HW6
HWpdf
1
Low-rank Matrix Recovery. Given the observation \(b = \mathcal{A}(X_0) + e ∈ \mathbb{R}^m\), where the mapping \(\mathcal{A}(X) = (〈A_j, X〉)_{j=1}^m\) for any matrix \(X ∈ \mathbb{R}^{n_1×n_2}\) and \(m < \min\{n_1, n_2\}, e ∈ \mathbb{R}^m\) is the possible error or noise. We aim to recover the unknown lowrank matrix \(X_0\) from the observations \(b\). Consider the matrix regularized least absolute deviation (Matrix RLAD) model
\[ \min_X ‖\mathcal{A}(X) − b‖_1 + λ‖X‖_∗ \]
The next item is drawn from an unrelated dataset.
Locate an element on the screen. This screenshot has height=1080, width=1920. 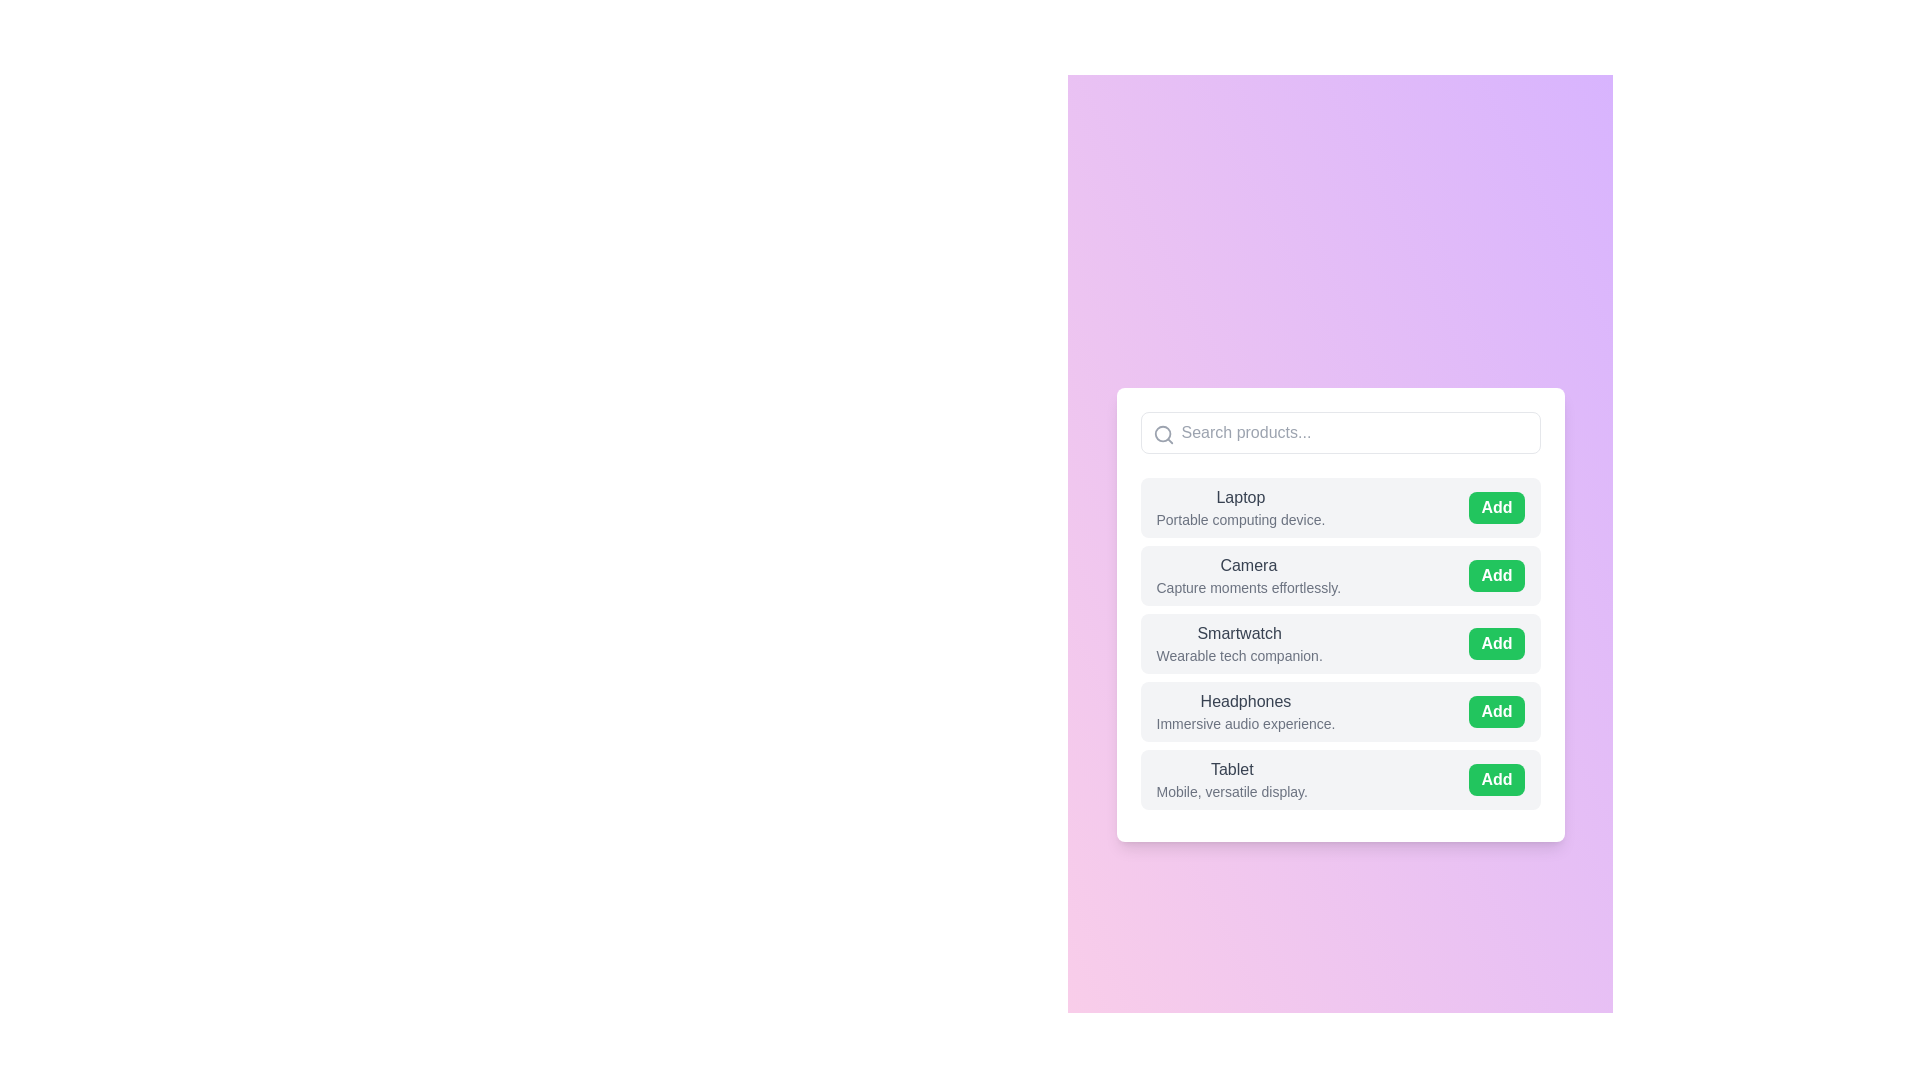
text label that identifies the item as 'Laptop', located above the description 'Portable computing device.' is located at coordinates (1239, 496).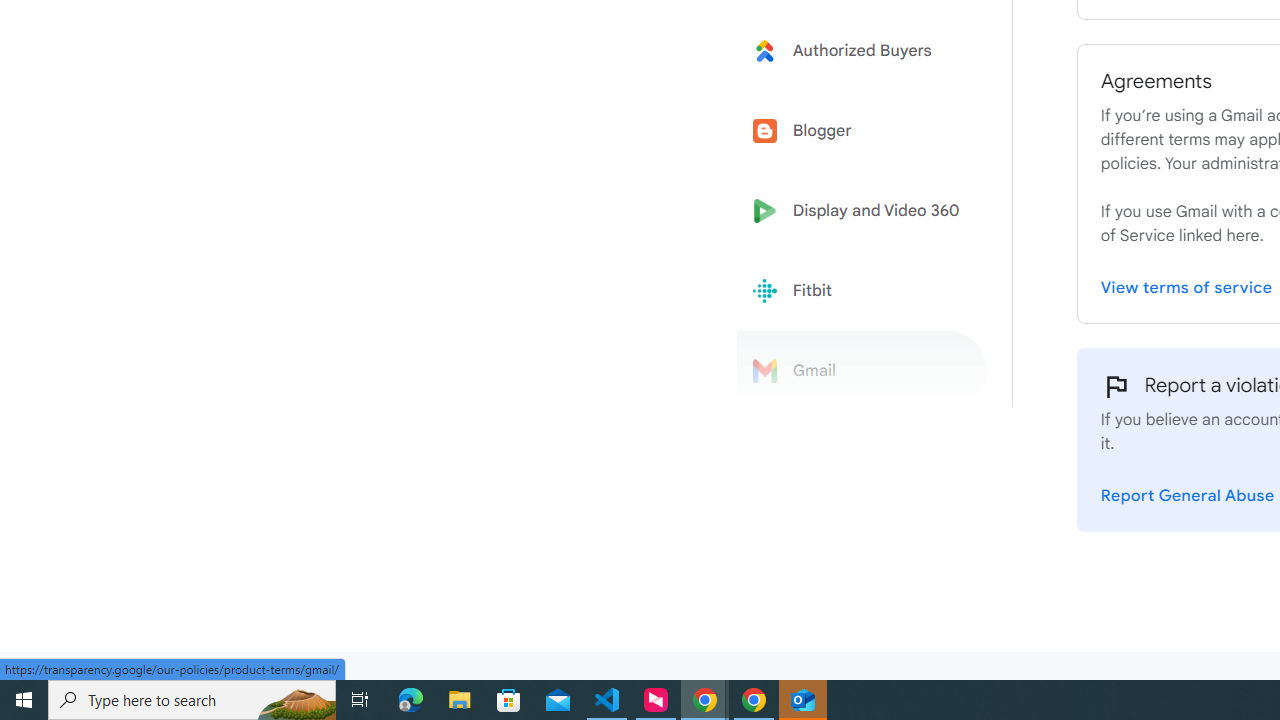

where \(‖·‖_∗\) is the nuclear norm and \(‖·‖_1\) is the \(l_1\) norm. Please design an solving algorithm based on ADMM and give the closed solution of each subproblem.
solution
Try
The augmented Lagrangian function is
\[ \mathcal{L}_\rho(y, X ;\nu) = ‖y‖_1 + λ‖X‖_∗ + \nu^T(y - \mathcal{A}(X)+b) + \frac{\rho}{2}‖y - \mathcal{A}(X)+b‖_2^2 \]
The ADMM algorithm is
step 1:
\[ \begin{aligned} y^{k+1} &= \arg\min_y \mathcal{L}_\rho(y, X^k ;\nu^k) \\ &= \arg\min_y \|y\|_1 + (\nu^k)^T y + \frac{\rho}{2}‖y - \mathcal{A}(X^k)+b‖_2^2 \\ \end{aligned} \]
That is
\[ \begin{aligned} 0 &= \partial \|y^{k+1}\|_1 + \nu^k + \rho(y^{k+1} - \mathcal{A}(X^k)+b) \\ &= \partial \|y^{k+1}\|_1 + \rho y^{k+1} + \nu^k- \rho (\mathcal{A}(X^k)-b) \\ \end{aligned} \]
Let \(z = -\nu^k+ \rho (\mathcal{A}(X^k)-b)\)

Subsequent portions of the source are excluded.